This data set is a dataset that contains information about users reviews on a particular ramen,the type of ramen,brand of ramen and what country the ramen is from.. This dataset was taken from Kaggle and I got the dataset from my classmate Benson so thanks to Benson I also answered some questions that Benson wanted to analyze and I also got some question from a user called Passerby1 from Kaggle. For this dataset I performed data transformation and analysis to the best of my ability. Unfortunately not much data cleaning was required but there was a lot of observations in the data in which I parsed out using dplyr and tidyr.
I removed the Top.Ten and Review columns since they were empty and they weren’t much relevant for the data analysis I was performing so I removed it from the dataset.
## Project 2 Read the text file
library(tidyverse)
## -- Attaching packages --------------------------------------- tidyverse 1.3.1 --
## v ggplot2 3.3.5 v purrr 0.3.4
## v tibble 3.1.6 v dplyr 1.0.7
## v tidyr 1.2.0 v stringr 1.4.0
## v readr 2.1.1 v forcats 0.5.1
## -- Conflicts ------------------------------------------ tidyverse_conflicts() --
## x dplyr::filter() masks stats::filter()

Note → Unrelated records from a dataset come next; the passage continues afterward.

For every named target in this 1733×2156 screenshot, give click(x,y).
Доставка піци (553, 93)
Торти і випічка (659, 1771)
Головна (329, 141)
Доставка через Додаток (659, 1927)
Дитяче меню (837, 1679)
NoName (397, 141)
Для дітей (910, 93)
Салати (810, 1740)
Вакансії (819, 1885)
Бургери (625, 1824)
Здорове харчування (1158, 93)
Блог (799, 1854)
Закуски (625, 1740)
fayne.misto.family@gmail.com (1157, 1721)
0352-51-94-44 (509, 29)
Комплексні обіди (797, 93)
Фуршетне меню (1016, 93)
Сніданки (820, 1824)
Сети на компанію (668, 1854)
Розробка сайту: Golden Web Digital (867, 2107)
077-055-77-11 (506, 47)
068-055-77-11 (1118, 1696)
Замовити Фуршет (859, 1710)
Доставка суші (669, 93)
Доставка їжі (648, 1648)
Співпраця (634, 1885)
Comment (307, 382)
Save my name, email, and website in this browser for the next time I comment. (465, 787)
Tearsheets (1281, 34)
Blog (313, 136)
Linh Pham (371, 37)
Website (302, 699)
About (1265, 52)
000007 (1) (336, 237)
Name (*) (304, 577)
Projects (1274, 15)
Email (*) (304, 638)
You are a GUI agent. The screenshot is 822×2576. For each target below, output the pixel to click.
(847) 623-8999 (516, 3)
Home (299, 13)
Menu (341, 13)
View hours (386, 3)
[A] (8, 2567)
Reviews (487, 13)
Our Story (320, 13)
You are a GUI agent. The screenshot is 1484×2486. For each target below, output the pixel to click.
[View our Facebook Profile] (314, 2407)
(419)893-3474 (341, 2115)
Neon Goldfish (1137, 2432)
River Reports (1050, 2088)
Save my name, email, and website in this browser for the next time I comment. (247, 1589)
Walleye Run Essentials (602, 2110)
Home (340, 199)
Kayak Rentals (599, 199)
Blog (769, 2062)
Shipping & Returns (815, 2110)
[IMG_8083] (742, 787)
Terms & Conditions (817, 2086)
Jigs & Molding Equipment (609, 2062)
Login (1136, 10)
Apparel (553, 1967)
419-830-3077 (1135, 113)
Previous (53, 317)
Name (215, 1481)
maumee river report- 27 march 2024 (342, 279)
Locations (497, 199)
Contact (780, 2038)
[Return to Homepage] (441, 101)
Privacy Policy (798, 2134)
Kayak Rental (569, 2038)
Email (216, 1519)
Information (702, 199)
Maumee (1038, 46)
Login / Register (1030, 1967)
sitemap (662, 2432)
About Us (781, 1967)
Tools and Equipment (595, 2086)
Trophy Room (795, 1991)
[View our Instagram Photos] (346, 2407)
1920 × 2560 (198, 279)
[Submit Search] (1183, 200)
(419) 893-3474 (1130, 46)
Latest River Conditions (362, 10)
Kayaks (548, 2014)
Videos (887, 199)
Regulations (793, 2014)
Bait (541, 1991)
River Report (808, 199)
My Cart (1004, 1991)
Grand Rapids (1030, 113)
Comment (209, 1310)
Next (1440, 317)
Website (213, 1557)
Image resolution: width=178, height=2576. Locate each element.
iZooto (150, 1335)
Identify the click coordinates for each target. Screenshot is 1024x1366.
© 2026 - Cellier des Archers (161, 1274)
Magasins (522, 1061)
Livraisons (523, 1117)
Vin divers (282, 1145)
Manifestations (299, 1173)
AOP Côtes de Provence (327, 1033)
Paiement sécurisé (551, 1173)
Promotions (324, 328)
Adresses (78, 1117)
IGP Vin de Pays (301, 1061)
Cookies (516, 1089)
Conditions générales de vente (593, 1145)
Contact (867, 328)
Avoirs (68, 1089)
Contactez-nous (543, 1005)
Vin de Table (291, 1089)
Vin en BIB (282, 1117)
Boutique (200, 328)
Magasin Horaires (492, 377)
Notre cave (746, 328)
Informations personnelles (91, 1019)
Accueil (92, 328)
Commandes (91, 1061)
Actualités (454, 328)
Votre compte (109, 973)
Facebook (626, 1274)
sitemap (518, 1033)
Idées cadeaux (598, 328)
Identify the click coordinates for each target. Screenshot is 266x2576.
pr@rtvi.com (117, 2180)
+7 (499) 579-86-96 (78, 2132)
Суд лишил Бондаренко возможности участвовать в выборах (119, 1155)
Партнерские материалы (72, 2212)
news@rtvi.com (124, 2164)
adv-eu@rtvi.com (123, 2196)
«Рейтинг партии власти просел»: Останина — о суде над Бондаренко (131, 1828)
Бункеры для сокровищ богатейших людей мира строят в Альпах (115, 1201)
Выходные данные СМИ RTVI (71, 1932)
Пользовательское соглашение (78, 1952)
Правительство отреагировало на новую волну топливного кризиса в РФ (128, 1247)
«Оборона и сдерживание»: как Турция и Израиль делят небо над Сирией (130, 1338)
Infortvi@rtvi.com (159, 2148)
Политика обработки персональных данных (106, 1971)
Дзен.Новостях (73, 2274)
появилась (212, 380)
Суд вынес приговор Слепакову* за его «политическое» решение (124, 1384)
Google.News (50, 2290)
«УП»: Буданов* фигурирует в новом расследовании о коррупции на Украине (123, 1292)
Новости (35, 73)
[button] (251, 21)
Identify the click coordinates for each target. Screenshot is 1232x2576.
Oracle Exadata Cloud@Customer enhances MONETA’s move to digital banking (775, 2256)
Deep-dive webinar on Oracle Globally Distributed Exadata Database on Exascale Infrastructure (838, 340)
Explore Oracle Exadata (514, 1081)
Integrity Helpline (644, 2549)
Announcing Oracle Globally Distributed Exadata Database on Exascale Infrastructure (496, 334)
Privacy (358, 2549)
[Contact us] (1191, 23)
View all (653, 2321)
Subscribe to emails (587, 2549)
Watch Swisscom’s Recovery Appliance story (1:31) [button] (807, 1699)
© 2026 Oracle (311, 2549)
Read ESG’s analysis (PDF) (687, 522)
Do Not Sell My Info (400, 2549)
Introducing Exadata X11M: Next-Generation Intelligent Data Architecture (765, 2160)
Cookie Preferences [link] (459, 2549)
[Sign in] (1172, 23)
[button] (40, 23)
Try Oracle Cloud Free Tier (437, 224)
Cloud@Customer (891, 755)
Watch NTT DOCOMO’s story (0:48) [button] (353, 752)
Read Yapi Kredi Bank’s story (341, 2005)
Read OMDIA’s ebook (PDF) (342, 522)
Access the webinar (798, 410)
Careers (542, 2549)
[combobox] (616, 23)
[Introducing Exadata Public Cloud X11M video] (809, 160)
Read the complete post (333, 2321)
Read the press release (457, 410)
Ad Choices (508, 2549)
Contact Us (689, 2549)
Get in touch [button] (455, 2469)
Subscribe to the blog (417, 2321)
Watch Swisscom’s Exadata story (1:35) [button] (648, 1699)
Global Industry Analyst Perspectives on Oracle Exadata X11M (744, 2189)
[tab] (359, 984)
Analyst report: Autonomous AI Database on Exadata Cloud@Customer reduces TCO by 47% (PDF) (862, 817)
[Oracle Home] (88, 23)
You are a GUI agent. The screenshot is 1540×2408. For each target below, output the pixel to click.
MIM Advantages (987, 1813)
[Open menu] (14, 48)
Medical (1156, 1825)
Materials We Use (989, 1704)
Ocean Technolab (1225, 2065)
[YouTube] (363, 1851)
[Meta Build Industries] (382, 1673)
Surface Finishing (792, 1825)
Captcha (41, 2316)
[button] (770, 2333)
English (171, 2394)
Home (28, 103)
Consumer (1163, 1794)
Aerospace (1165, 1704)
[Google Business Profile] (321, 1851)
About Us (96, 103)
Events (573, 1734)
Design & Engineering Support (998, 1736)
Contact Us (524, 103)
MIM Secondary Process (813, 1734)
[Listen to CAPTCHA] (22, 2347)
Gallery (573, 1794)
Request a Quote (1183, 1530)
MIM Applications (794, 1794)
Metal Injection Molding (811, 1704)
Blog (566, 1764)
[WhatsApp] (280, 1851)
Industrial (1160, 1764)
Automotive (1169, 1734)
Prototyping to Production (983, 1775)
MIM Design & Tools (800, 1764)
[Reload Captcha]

## x dplyr::lag() masks stats::lag()
library(tidyr)
library(dplyr)
data <- read.csv("https://raw.githubusercontent.com/AldataSci/Project2-Data607/main/ramen-ratings.csv",header=TRUE,sep=",")
head(data)
## Review.. Brand
## 1 2580 New Touch
## 2 2579 Just Way
## 3 2578 Nissin
## 4 2577 Wei Lih
## 5 2576 Ching's Secret
## 6 2575 Samyang Foods
## Variety Style Country
## 1 T's Restaurant Tantanmen Cup Japan
## 2 Noodles Spicy Hot Sesame Spicy Hot Sesame Guan-miao Noodles Pack Taiwan
## 3 Cup Noodles Chicken Vegetable Cup USA
## 4 GGE Ramen Snack Tomato Flavor Pack Taiwan
## 5 Singapore Curry Pack India
## 6 Kimchi song Song Ramen Pack South Korea
## Stars Top.Ten
## 1 3.75
## 2 1
## 3 2.25
## 4 2.75
## 5 3.75
## 6 4.75
We can use this data set to analyze the favorite favor, best brand, r amen style, and more The most reviews given to a particular Ramen Brand is Nissin Chicken Noodle Soup.
data %>%
select(-c("Top.Ten","Review..")) %>%
group_by(Brand) %>%
count(Brand) %>%
arrange(desc(n))
## # A tibble: 355 x 2
## # Groups: Brand [355]
## Brand n
## <chr> <int>
## 1 Nissin 381
## 2 Nongshim 98
## 3 Maruchan 76
## 4 Mama 71
## 5 Paldo 66
## 6 Myojo 63
## 7 Indomie 53
## 8 Samyang Foods 52
## 9 Ottogi 46
## 10 Lucky Me! 34
## # ... with 345 more rows
In order to find the favorite flavors I selected the relevant groups which were Brand, its variety and The rating its received, I grouped the data by its variety and in order to find the favorite flavors I wanted to see which users gave it a higher than a four star rating which would give me an idea that the user really enjoyed this particular flavor and that high rating could signify that it was their favorite flavor after that I counted the variety in that filter and I filter the counts above 1 since one rating means that the user disliked that ramen variety and I arrange it from descending order and I got 5 counts of yakisoba that has gotten a four star rating or above. Now this doesn’t mean this is the favorite flavor among users but it tells me that yakisoba variety has been rating pretty highly among users.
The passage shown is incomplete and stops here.